Who or what is really harming literature?

All the hoopla created by Booker judge and TLS Editor Peter Stothard’s untimely comments in The Independent suggesting that book bloggers are harming literature, reminded me that I have yet to post a review of Deborah Levy’s Swimming Home, which I finished a short while ago and shall rectify shortly. (now done)

While posting a rant isn’t one of the objectives of this blog, since I’ve been commenting on the issue elsewhere, I decided to do something a little different and turn our eyes away from the culpability of book bloggers for a moment – who if you’ve read anything I’ve written in the last 24 hours you will know I think do a marvellous job – and instead suggest some other groups or individuals who it might also be said are harming literature today.

Voila, the list:

  1. Governments – I’m referring more to the British government whose budget cuts in the culture sector have had a crushing effect on many cultural and literary organisations (and libraries!!) who relied on funding to keep their operations and artists/writers supported. Sadly, either the government doesn’t appreciate the cultural value and importance of the Arts or hopes it will turn itself into a more commercial business model, if it can’t earn a living, either the private sector will save it, or it will cease to exist.
  2. Literacy – there had been a significant increase in the percentage of non-readers, an alarming trend and certainly harmful to all literature however, a recent survey in the US has shown that for the first time in a quarter century, literary reading has increased among American adults.

    A decline in both reading and reading ability was clearly documented in the first generation of teenagers and young adults raised in a society full of videogames, cell phones, iPods, laptops, and other electronic devices.

  3. Technology – the quote above says it all; technology has affected the leisure and entertainment options of children and young people, who might otherwise have picked up a book. However, this cloud may have a silver lining if the same people then hear about books via social networks and get reading on their gadgets. The book industry is going to have to get pretty creative to capture the attention of young people. Bloggers are the first step in that direction, right?
  4. Parents – Yes. Parents. Are we encouraging our kids to read by reading to them, taking them to the library, buying books or engaging in animated storytelling? All kids love being read to or told made-up stories and while they are young, books also assist them to undercover their passions and interests!
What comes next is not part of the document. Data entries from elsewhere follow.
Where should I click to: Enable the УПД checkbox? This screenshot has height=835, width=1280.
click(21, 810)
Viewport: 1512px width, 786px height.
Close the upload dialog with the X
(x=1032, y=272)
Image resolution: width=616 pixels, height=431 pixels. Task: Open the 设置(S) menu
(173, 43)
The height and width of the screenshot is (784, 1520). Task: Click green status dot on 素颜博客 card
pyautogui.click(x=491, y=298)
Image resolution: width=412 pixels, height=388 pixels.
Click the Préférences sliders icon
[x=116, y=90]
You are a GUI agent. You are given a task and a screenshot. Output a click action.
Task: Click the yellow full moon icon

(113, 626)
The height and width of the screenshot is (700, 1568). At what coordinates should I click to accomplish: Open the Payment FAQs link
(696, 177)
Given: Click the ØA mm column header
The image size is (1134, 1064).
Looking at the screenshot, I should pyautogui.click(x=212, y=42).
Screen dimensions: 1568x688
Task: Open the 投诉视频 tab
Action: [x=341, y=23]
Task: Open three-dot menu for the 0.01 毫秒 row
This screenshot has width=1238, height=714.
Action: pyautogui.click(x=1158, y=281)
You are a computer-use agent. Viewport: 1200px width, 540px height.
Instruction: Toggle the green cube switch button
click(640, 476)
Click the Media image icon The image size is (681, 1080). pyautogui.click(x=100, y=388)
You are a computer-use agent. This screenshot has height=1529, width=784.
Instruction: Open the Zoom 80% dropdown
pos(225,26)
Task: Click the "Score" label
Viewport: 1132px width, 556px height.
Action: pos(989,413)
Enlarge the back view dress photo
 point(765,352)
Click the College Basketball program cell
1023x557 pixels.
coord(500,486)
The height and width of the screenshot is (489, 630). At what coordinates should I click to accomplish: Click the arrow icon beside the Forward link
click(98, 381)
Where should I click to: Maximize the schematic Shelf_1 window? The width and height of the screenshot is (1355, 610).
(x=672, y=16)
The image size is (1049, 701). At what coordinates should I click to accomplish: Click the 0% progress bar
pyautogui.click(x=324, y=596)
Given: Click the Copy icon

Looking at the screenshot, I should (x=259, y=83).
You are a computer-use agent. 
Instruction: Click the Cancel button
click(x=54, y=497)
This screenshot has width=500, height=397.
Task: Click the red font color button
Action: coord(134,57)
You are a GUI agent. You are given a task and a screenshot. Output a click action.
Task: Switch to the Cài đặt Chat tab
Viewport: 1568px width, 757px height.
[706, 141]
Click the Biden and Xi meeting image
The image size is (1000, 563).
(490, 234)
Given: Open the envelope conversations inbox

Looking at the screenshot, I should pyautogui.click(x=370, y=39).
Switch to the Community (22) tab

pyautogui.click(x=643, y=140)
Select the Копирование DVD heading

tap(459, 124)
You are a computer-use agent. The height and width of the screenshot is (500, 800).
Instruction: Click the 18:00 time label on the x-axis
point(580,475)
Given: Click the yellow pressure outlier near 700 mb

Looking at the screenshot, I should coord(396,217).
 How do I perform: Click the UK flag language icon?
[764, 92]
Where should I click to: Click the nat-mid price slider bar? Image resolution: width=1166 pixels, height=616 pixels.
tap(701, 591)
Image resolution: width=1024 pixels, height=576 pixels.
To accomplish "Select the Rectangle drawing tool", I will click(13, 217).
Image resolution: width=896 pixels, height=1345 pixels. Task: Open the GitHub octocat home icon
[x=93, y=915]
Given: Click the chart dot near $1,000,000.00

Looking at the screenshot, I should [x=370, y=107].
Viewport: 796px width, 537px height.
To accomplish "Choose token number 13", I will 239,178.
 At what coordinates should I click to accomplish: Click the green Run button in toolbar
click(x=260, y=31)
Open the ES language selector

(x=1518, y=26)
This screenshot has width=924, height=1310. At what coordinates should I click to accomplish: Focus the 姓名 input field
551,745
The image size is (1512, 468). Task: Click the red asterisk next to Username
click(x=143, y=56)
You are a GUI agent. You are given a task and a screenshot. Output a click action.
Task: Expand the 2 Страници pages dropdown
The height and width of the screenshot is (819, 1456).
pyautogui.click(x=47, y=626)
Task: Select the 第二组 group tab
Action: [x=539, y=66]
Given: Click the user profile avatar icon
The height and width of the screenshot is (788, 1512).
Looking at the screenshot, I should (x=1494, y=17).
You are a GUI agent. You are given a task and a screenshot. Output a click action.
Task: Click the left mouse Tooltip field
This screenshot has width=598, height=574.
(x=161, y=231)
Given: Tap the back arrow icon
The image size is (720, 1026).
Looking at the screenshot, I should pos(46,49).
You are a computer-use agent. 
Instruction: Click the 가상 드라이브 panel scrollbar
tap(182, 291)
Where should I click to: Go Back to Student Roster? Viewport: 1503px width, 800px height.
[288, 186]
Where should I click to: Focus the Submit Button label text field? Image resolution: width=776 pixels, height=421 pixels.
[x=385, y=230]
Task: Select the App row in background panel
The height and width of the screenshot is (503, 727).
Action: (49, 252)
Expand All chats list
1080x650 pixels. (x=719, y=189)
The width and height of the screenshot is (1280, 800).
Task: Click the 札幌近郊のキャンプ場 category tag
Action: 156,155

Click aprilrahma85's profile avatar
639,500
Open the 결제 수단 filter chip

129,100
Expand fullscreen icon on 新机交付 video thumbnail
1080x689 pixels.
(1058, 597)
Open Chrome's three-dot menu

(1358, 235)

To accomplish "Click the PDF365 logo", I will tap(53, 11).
Not a new problem, but one that can be detrimental to our beloved literature.
  5. Artists and Book Sculptors – Well, really this is an excuse to show you the extraordinary, exquisite, mysterious sculptures created by an unknown sculptor in Edinburgh late last year, which also sets out to prove that sometimes great literature actually needs to be harmed in order to generate support, awareness and appreciation.
  6. Libraries – both a victim and a culprit, the poor old library is being phased out in many cities, but libraries have also been known to be engaged in selling off and destroying the old to make room for the shiny new things that want to steal the limelight!

    Cité du livre Bibliothèque Méjanes Aix-en-Provence

  7. Social Networking – it may be having an adverse effect on some writers as they navigate the fine line between having a public profile to assist with promotion of their titles and the distraction of random communications and information that keeps them from writing. Not surprising that some enterprising company has come up with an app you pay for that restricts your internet access, we can now purchase discipline for the undisciplined!
  8. E-books – so you think e-books are good for literature? I’m not so sure, I think that e-books have turned literature into a much more accessible and easy to purchase commodity, with an associated risk that many people are consuming books and not actually reading them. So good for the writer’s pocket and for the estates of classics and at least the bookshelves aren’t suffering, but are we at risk of becoming collectors rather than readers.
  9. Telephones – I’ve mentioned technology already, but I have to register my concern at lugging my brick of a book, Murakami’s 1Q84 on holiday and a quick glance around the beach suggested I was one the very few doing that old fashioned thing, reading a book. Everyone else was doing the finger tapping dance on their teeny gadgets – alas, the mobile telephone has replaced the beach read, at least in St Tropez this summer!
  10. Steve Jobs & the Apple team – when computer hard drives required an entire office to house them and technology was beige, boring and you had to be a geek to operate it, literature was in no way threatened – now that it’s sleek, sexy and can facilitate a music, film, or other visual experience, a whole new level of entertainment has captured our imaginations, to the detriment of the more passive, noiseless book.
  11. The iGen – the baby boomers are becoming grandparents, the X generation are coping with being older parents and the new generation have been dubbed the iGen. They are going to create and imagine a whole new way of doing things. We don’t yet know what kind of literature they will want to read or create and they will decide which of our contemporary writers become future classics. Perhaps books are going to become more of an interactive experience?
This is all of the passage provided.